Because I could not stop for Life,
And It wouldn't stop for me,
The calendar just rolled along
And turned a page or three...
Tomorrow's the first day of school in these parts which means that Summer is done, the leaves have gotten their eviction notices, and what have we to show for it all. I'm not really sure. I did do a lot of outdoor creating with paint and water and wood. I spent some time with good friends and family now and then as well. I spent way too much time in hospitals and doctors' offices. And like parents everywhere I stand at the precipice, under some invisible banner which calls us to celebrate "Tomorrow" with no idea how to do so.
It used to be August 1st was the saddest day of the year, but that was back when Climate Change was just an infant in our minds. Seems it's the middle of the month now when the light changes and it just plain doesn't look like summer anymore no matter what the thermometer reads. Everything is changed and you cannot go back and unfix it. It's done, summer's done, and you did what you did and missed what you missed, (suit)case closed.
So with that imaginary banner flapping in a warmish breeze over my head, I needed to do something to mark the occasion. And (pardon me again, Miss Emily) because I could not rearrange the furniture, I murdered my Twitter account. I have 30 days to dial up the Governor of Twitter's office to request a stay of the execution, as it were, but I don't think I'll do that. I think it is guilty and it knows what it did.
You know though, it wasn't It so much as it was Me. I changed. And just as the slant of light gets lower and thinner and spreads over a smaller and smaller territory with every passing day, so the world inside my head (Science, help us all who have to deal with that horror of a place!) must shrink as well. I can't seem to cast my light quite as far as I used to; I'm like a dying battery powering a big old lantern, poorly. Ain't no sunshine in my soul and on those days I can most certainly hide my beams under a bushel basket...probably under a thimble. And the seamstress is working tirelessly on the weak point where evidently I've come undone.
So many tiny infractions, with as many accompanying frustrations, echo in my recent memory, but as is usual in these times, it's the amorphous blob that most vexes me. It was and I did and now it's not and I can no longer do. So there. But I did do a whole lot more than last summer...a little voice somewhere pleads. And I am in possession of tons of new keys which have unlocked some very old mysteries, some going back for decades. The voice and the keys seem at times like a rope and pitons, promising to get me out of the holes I find myself in. My internal Google Machine can find "Smile" a lot quicker than it did before I acquired these tools.

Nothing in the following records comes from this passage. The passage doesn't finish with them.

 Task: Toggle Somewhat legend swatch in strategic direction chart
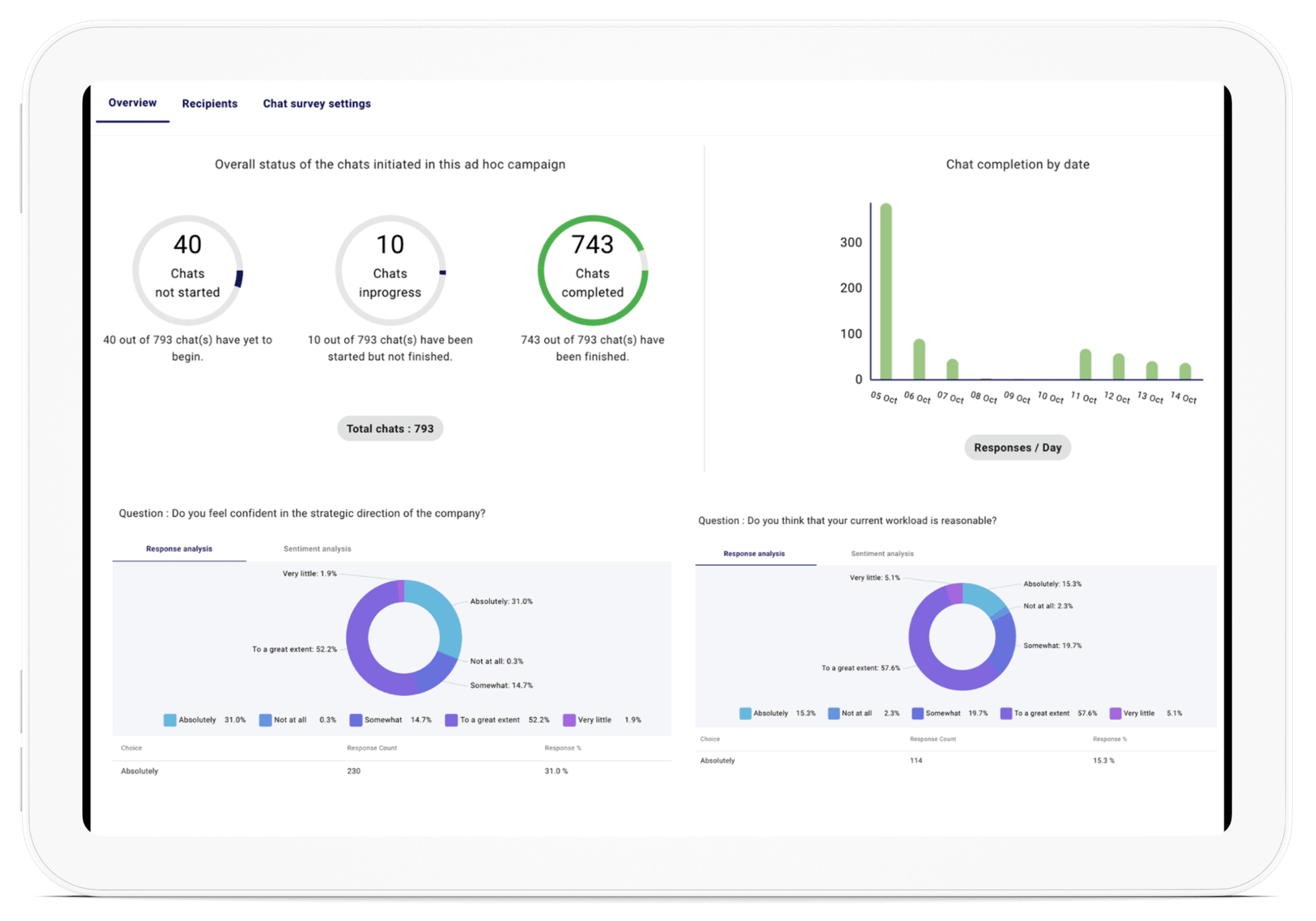(356, 720)
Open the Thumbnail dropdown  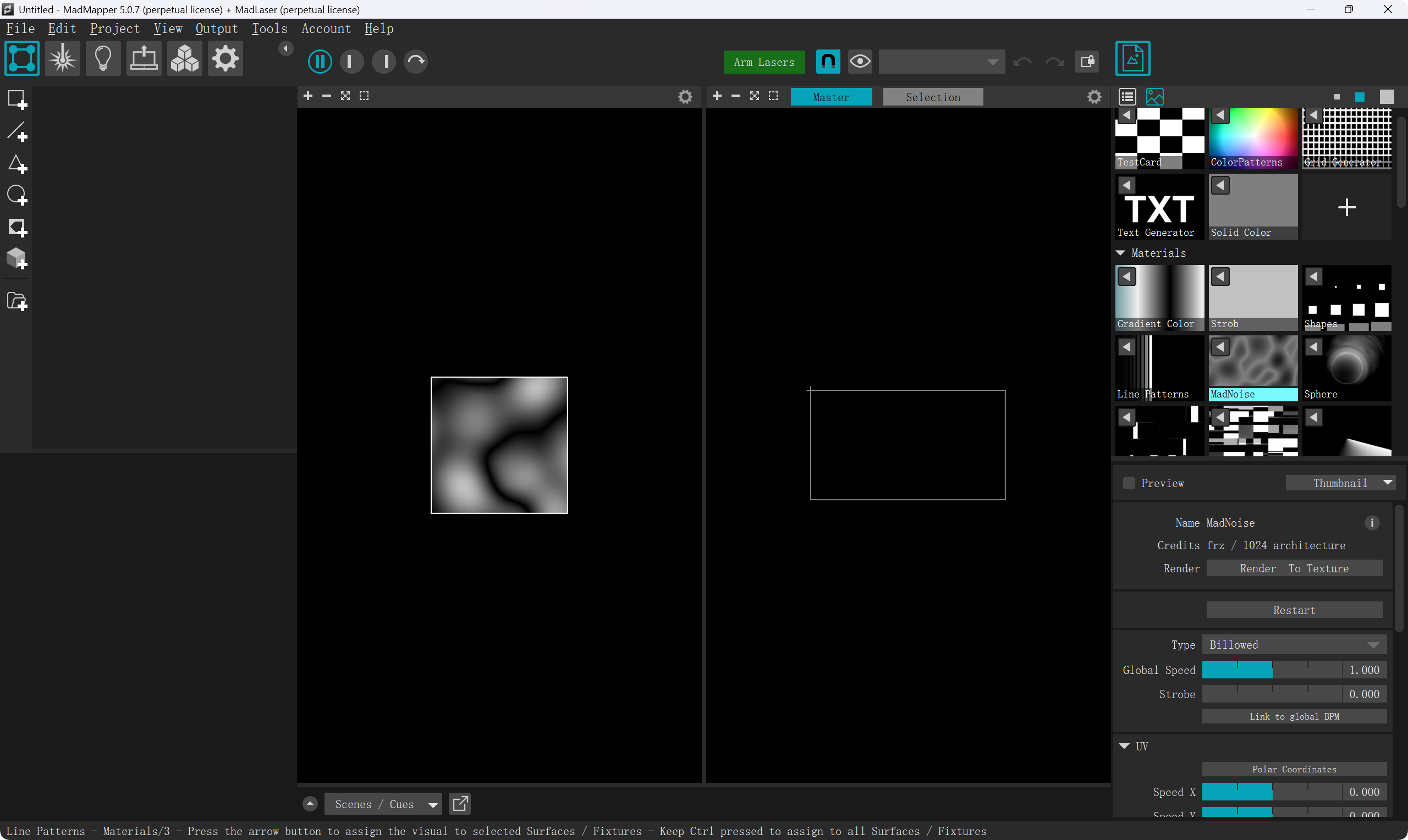pos(1340,483)
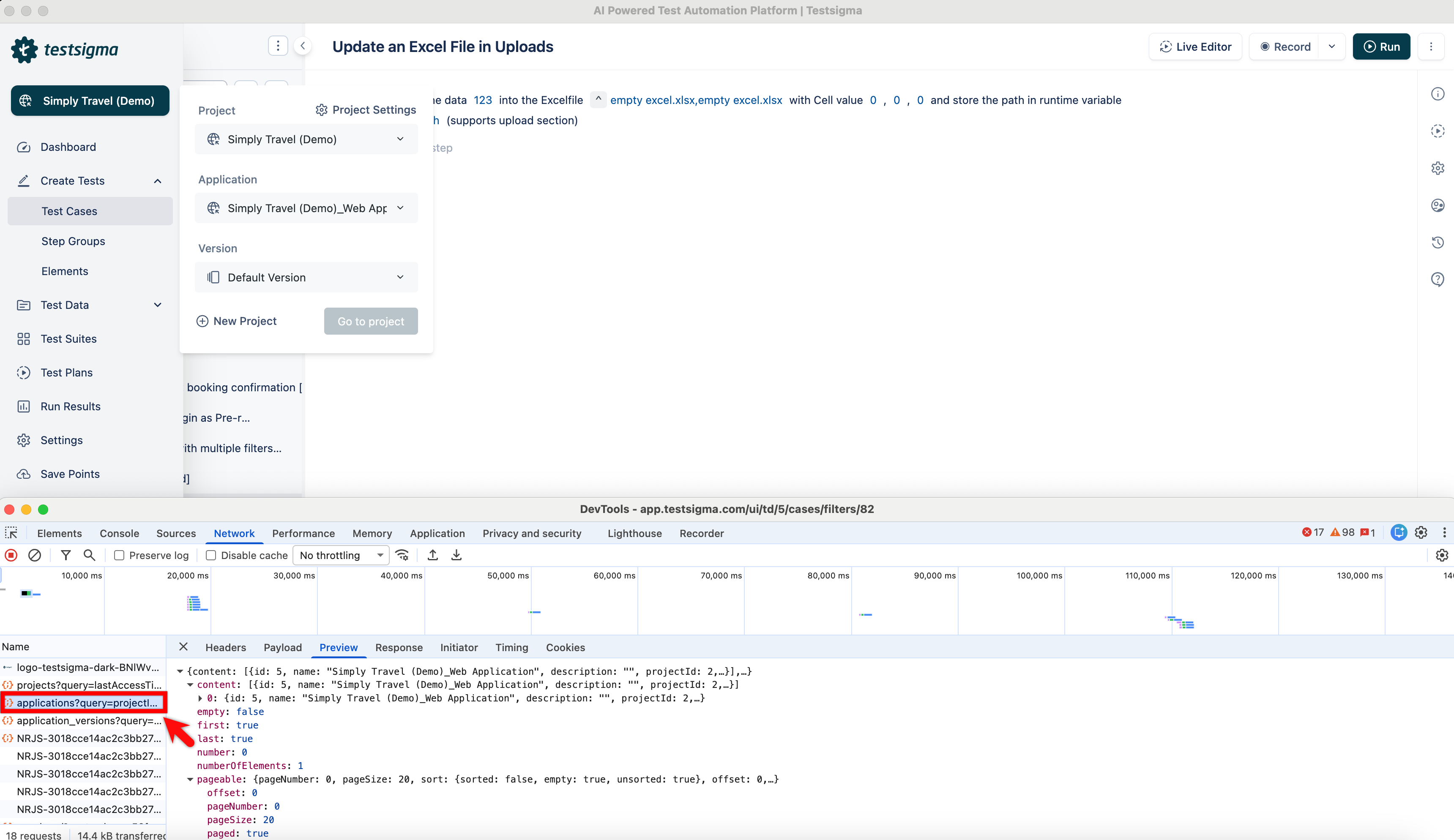Open the throttling dropdown in DevTools
Screen dimensions: 1454x840
pyautogui.click(x=340, y=555)
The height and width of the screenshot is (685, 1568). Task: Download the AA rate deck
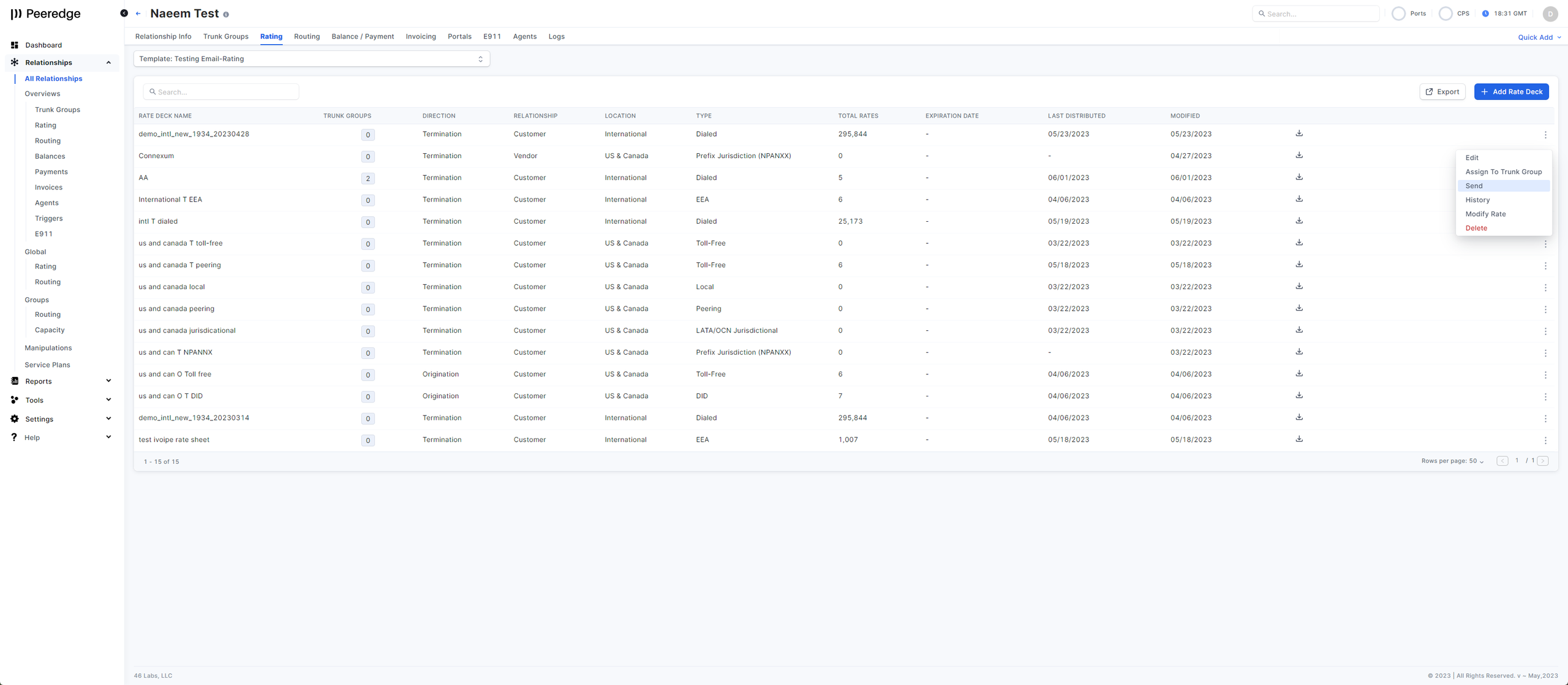pyautogui.click(x=1299, y=178)
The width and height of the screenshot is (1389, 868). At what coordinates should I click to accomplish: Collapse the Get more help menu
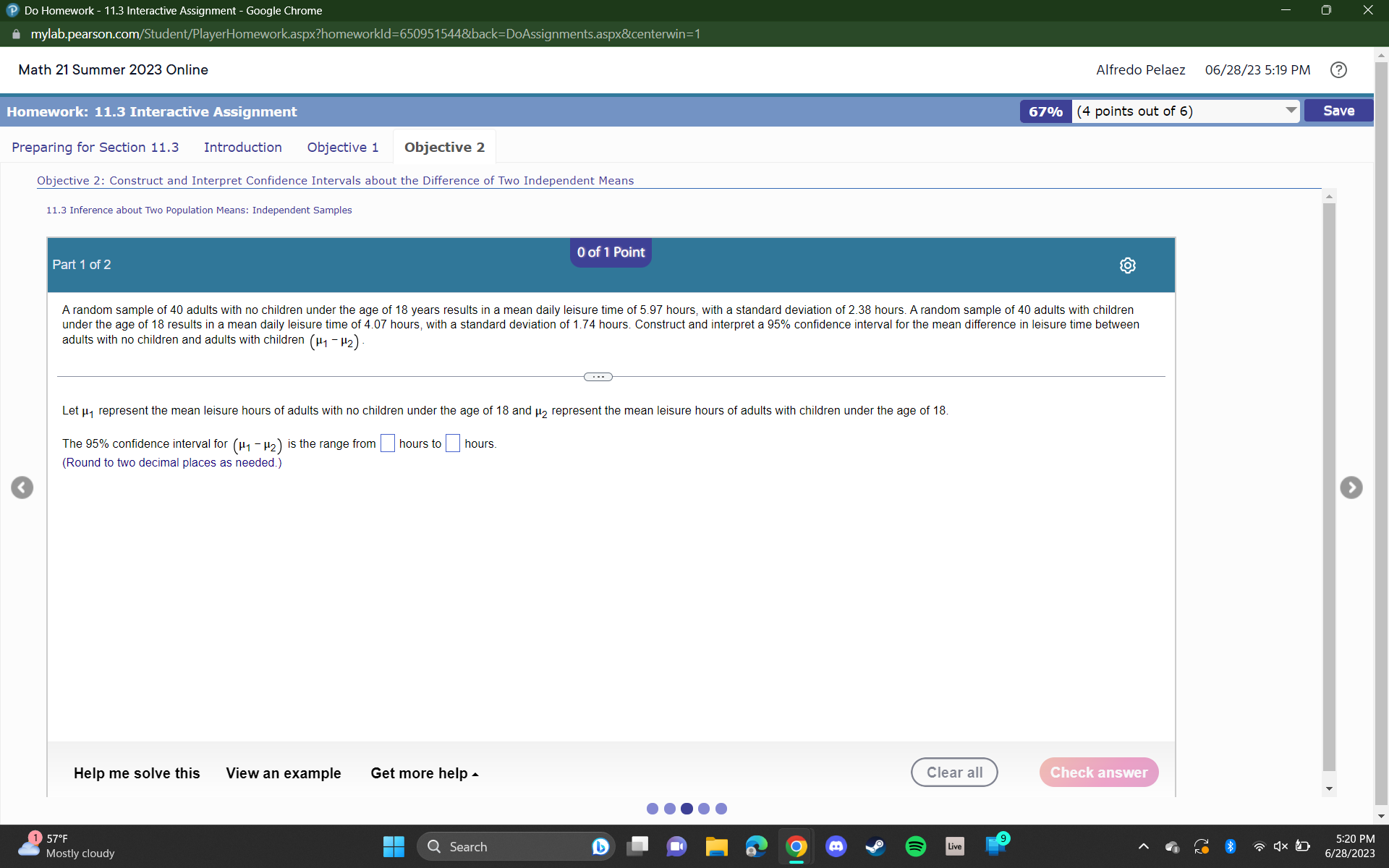pyautogui.click(x=424, y=773)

Tomorrow morning the familiar echoes of months ago will return: the laughter of children walking to school, a bus passing by, a distant bell calling the elementary children inside, the hum of many more cars than usual on our street, and then the quiet...the heart-stopping sound of no children in the house. I remember this day several years ago when I still had a child at that nearby elementary school when, as I came out of the building, I was met with another mother, grande fancy coffee of some sort in her hand, who just smiled and said to me in her best deadpan, "Best day of the year." But I also recall the feeling of driving out of the parking lot of the middle school, even on mornings when my kids had been terrors and had stood firmly on my last nerve, when I went from agitated to alone in a matter of milliseconds: In the quarter turn of a steering wheel, in the nod to a crossing guard, in the wave to a neighbor. Alone was huge and came crushing down, sitting on my heart it pushed all the air out of me, leaning on my lungs it made me want to cry.
It's the thank-goodness-you're-okay-now-let-me-beat-hell-out-of-you-for-scaring-me-to-death syndrome that's gone through every parent's mind whenever a kid does some reckless thing like dart across a parking lot or wander off momentarily. One moment they're pressing your buttons, the next their touch is gone and much as it hurt, you miss it terribly. And this is just the first day back, less than eight hours out of sight. What happens when they start to drive? Go on their first date? Go off to college?
There are a few summers left between now and those fateful days to come and I hope to build on whatever it is I've created this time around. It's all a blur of course, like sweat running into your eyes on a hot day outdoors. By now, if it wasn't for the signs of my efforts in the yard, I wouldn't believe any of it ever happened. June was a million years ago, a billion thoughts ago, trillions of emotions passed by. Another tough summer for our slice of the rhubarb pie in general of course, but no intensely personal tragedy or loss to speak of. We look back with gratefulness and forward with hopes of many snowfalls to come to our high and dry hills...and a slowly-paced runoff season, thank you very much.
To everything there is a season, and to every season there is a purpose...if for nothing else, they cause us to appreciate the one just ended or the one yet so far away. And while I may well pine for warmth when it's 20 below, I'm glad I live in a place with changing seasons. It hurts to say goodbye to leaves, then flowers, then berries as a bush reverts back to its sculptural, winter appearance, just as it pains me to drop the kids off and drive away. But the chokecherries will return and the choked-back tears must remain as a right of passage. The only thing to do with Change is to accept it: For though it may not be exact, it will happen. And it'll rattle around and drag you down if you don't spend it well.